Source material:

━━━━━━━━

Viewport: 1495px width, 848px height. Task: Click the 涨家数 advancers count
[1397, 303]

━━━━━━━━

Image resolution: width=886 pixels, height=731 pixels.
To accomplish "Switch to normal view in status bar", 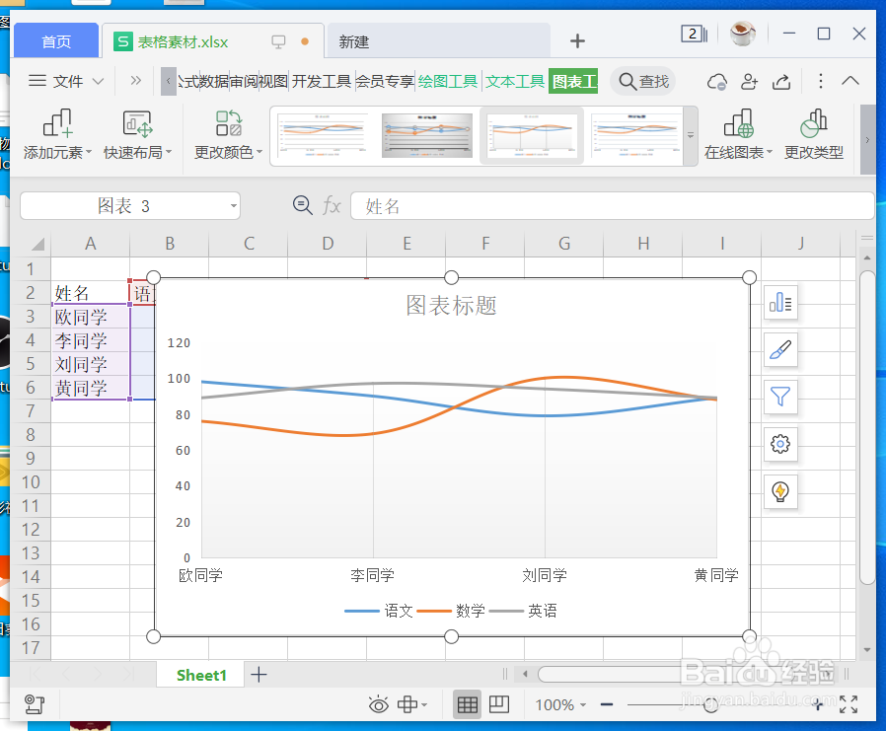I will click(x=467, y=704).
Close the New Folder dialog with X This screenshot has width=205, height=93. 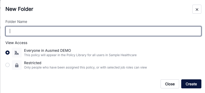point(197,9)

━━━━━━━━

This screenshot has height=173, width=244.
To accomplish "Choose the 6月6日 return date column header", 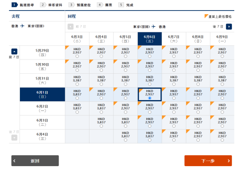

━━━━━━━━

The problem: The answer should consist only of the lines above from the one with "This screenshot has height=173, width=244." through the one with "the 6月6日 return", repeated exactly, with no pictures among them.

Result of the task:
This screenshot has height=173, width=244.
To accomplish "Choose the 6月6日 return date column header", 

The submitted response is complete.